==== Material for the task ====

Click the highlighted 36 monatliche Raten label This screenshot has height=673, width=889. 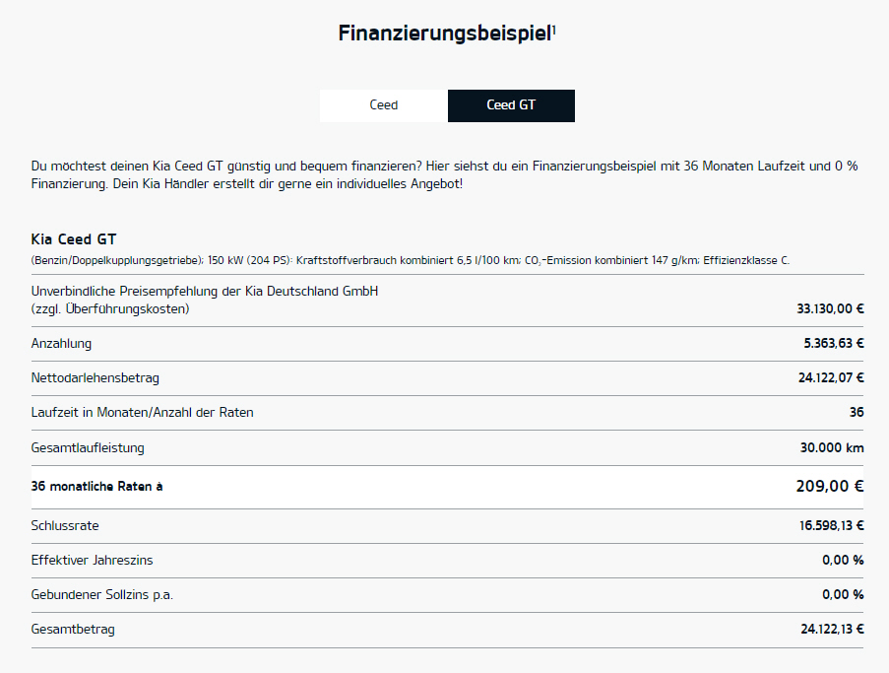(x=96, y=487)
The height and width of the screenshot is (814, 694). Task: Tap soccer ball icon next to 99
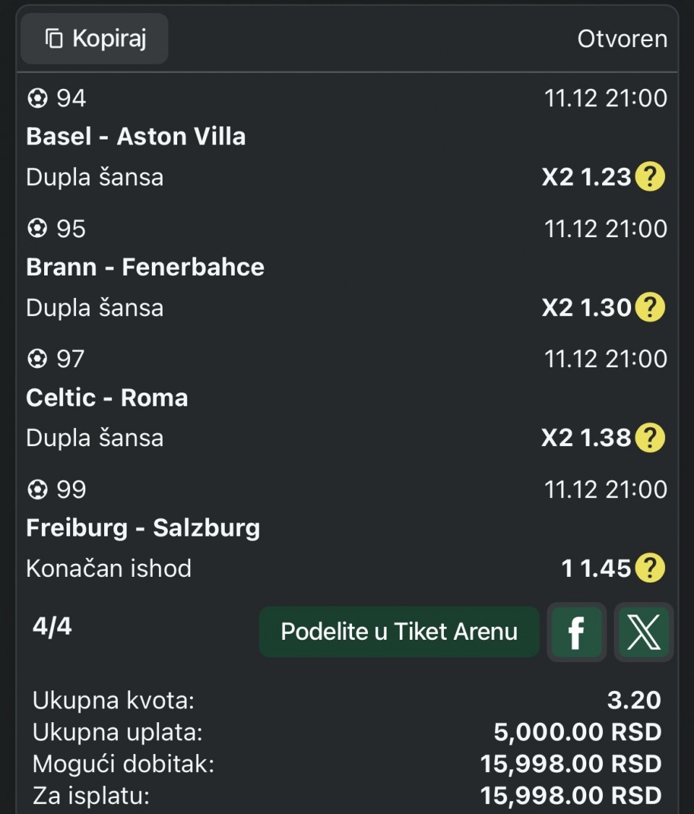point(37,489)
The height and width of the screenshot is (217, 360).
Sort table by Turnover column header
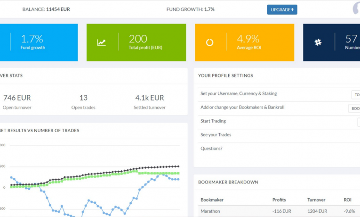[x=316, y=200]
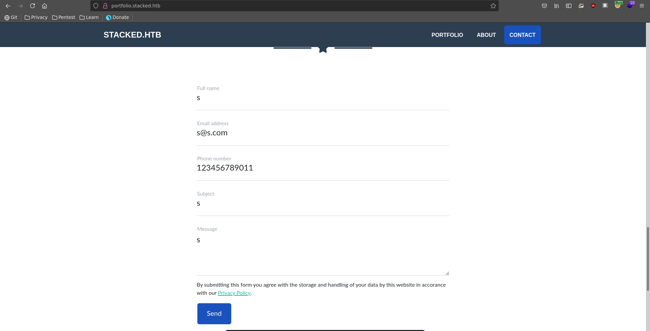Click the insecure connection padlock icon

click(105, 6)
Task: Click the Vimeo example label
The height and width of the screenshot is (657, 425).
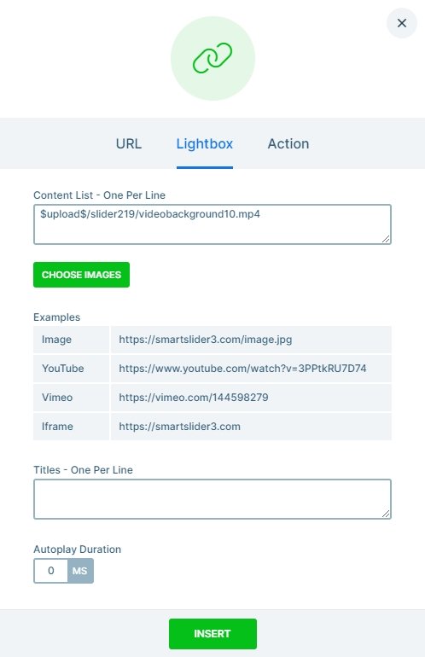Action: pos(57,398)
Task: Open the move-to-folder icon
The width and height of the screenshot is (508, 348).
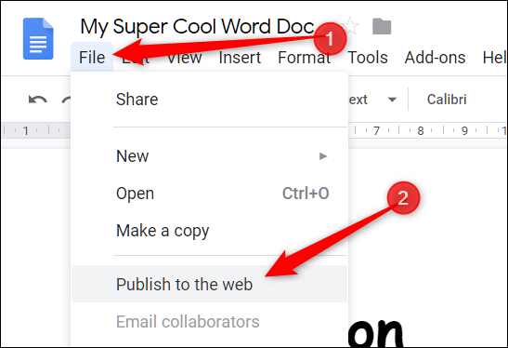Action: pyautogui.click(x=382, y=26)
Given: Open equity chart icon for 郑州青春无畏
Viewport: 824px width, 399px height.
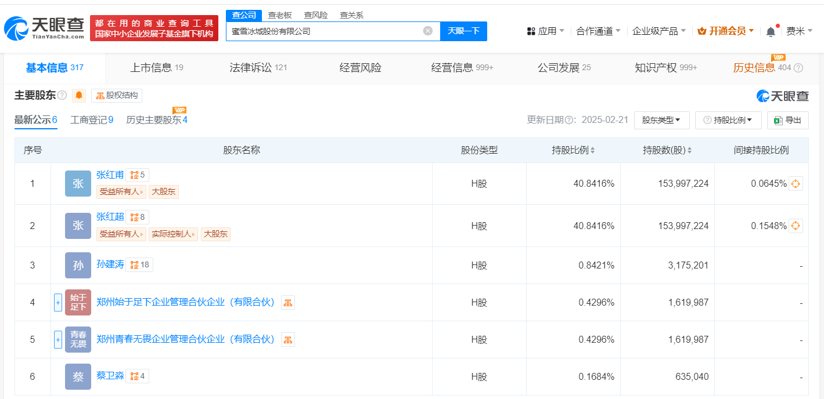Looking at the screenshot, I should tap(288, 339).
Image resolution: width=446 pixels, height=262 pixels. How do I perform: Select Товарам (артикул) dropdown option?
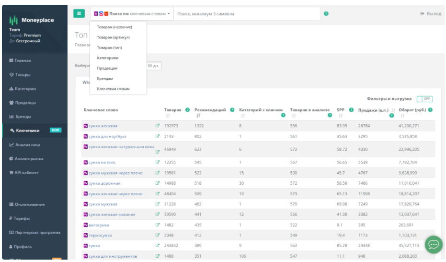point(114,37)
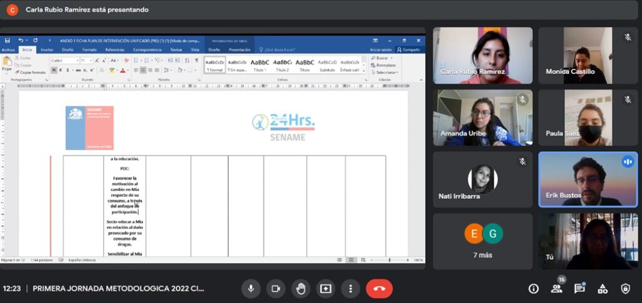Click the Pegar paste icon in Word

[7, 63]
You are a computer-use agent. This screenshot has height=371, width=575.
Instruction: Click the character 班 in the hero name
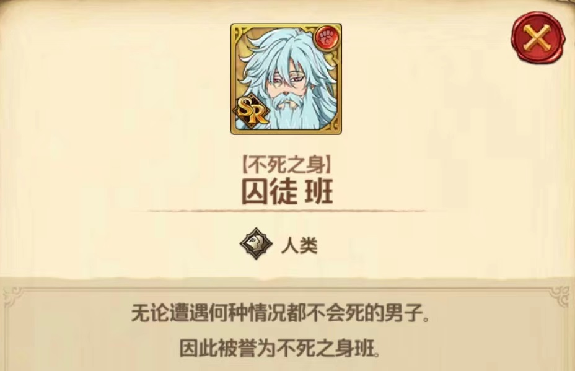(x=319, y=191)
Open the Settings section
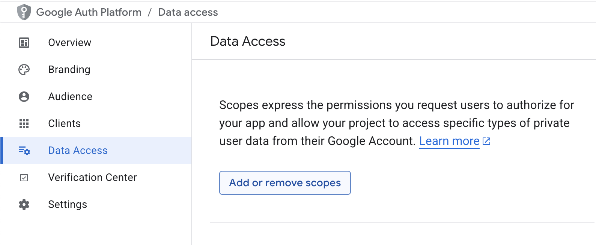The height and width of the screenshot is (245, 596). (68, 204)
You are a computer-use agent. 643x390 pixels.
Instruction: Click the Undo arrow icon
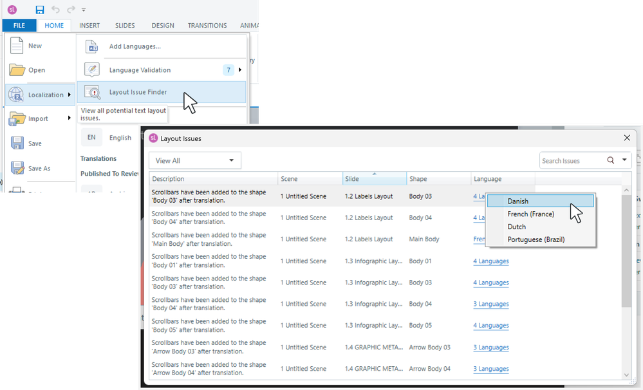[x=55, y=9]
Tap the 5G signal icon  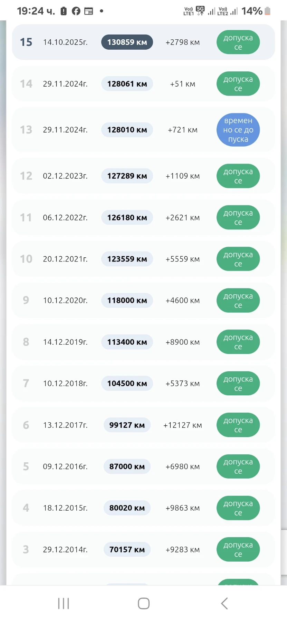tap(200, 11)
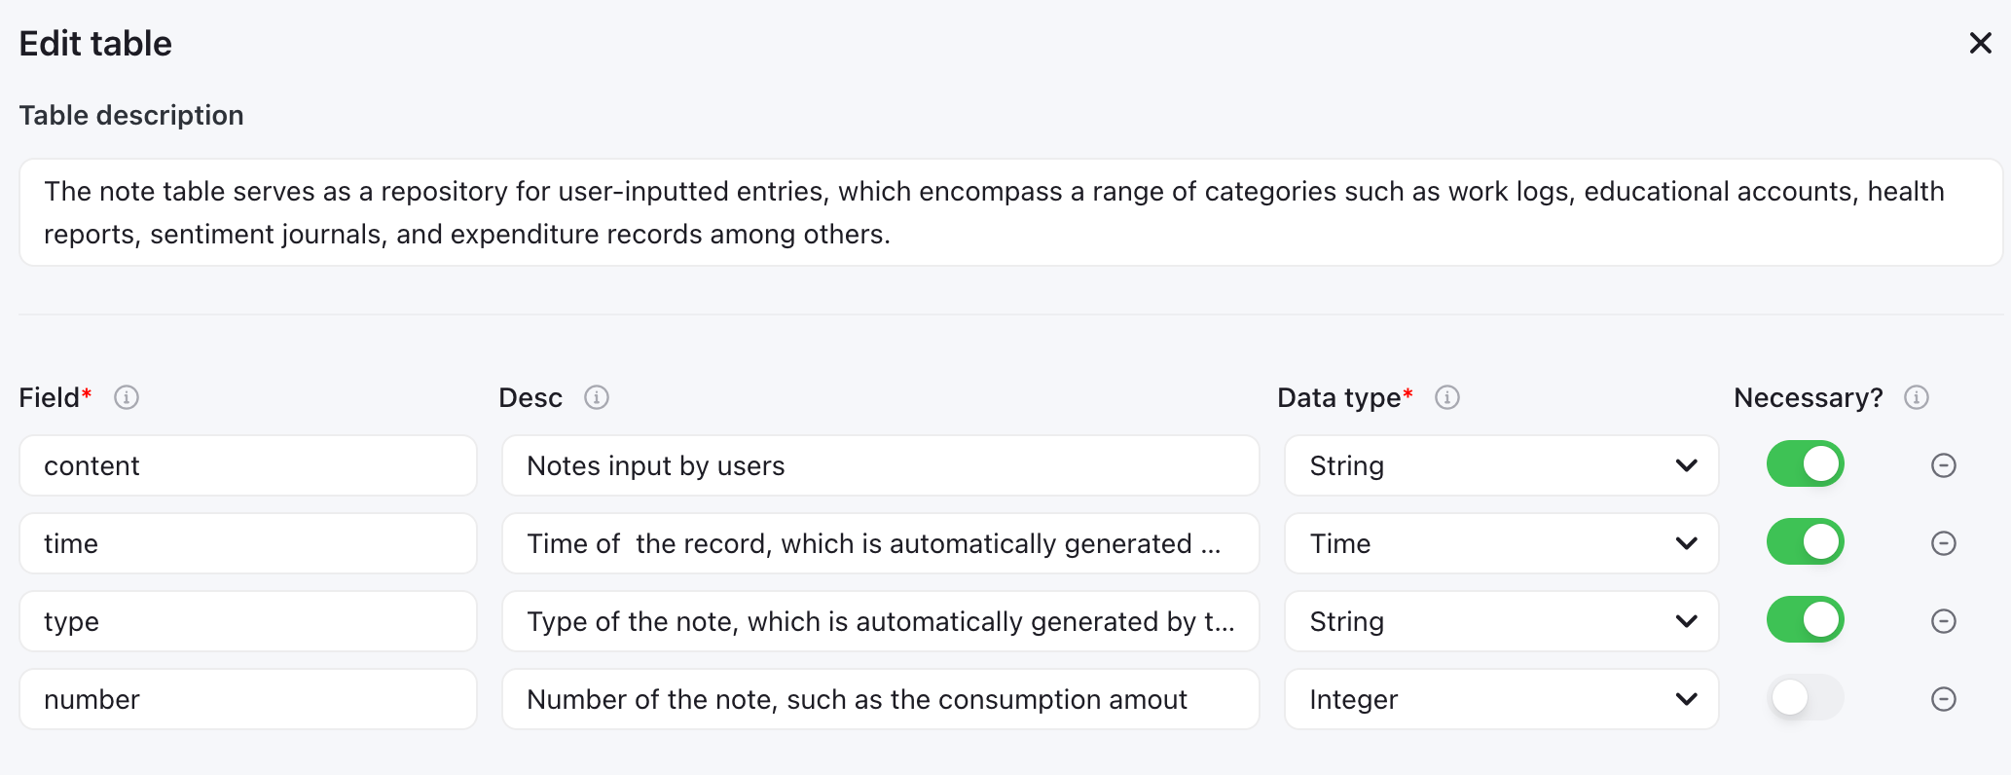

====

→ Work instructions:
Using the material above, find each line that holds "computer" and copy that line.

→ Solution for this problem:
You are a computer-use agent. This screenshot has height=371, width=575.
You are a computer-use agent. 643x390 pixels.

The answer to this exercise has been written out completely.